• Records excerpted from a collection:

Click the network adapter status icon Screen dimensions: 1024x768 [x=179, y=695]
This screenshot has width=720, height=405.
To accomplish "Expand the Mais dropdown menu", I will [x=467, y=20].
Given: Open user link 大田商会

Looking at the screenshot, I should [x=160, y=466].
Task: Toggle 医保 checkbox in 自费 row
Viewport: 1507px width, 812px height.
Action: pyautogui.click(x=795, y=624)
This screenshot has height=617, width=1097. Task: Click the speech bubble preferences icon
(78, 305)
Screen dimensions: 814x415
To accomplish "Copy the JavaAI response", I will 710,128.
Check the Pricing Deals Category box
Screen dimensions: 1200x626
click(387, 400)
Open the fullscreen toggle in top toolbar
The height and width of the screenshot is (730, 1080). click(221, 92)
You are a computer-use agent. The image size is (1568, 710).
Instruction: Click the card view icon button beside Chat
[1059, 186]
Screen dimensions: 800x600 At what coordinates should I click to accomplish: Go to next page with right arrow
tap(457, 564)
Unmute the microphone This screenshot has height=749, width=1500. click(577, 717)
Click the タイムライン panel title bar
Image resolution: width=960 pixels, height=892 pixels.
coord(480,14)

• Task details: Write out the lines above precisely as they are given.

• Answer to this task:
Click the network adapter status icon Screen dimensions: 1024x768 [x=179, y=695]
This screenshot has width=720, height=405.
To accomplish "Expand the Mais dropdown menu", I will [x=467, y=20].
Given: Open user link 大田商会

Looking at the screenshot, I should [x=160, y=466].
Task: Toggle 医保 checkbox in 自费 row
Viewport: 1507px width, 812px height.
Action: pyautogui.click(x=795, y=624)
This screenshot has height=617, width=1097. Task: Click the speech bubble preferences icon
(78, 305)
Screen dimensions: 814x415
To accomplish "Copy the JavaAI response", I will 710,128.
Check the Pricing Deals Category box
Screen dimensions: 1200x626
click(387, 400)
Open the fullscreen toggle in top toolbar
The height and width of the screenshot is (730, 1080). click(221, 92)
You are a computer-use agent. The image size is (1568, 710).
Instruction: Click the card view icon button beside Chat
[1059, 186]
Screen dimensions: 800x600 At what coordinates should I click to accomplish: Go to next page with right arrow
tap(457, 564)
Unmute the microphone This screenshot has height=749, width=1500. click(577, 717)
Click the タイムライン panel title bar
Image resolution: width=960 pixels, height=892 pixels.
coord(480,14)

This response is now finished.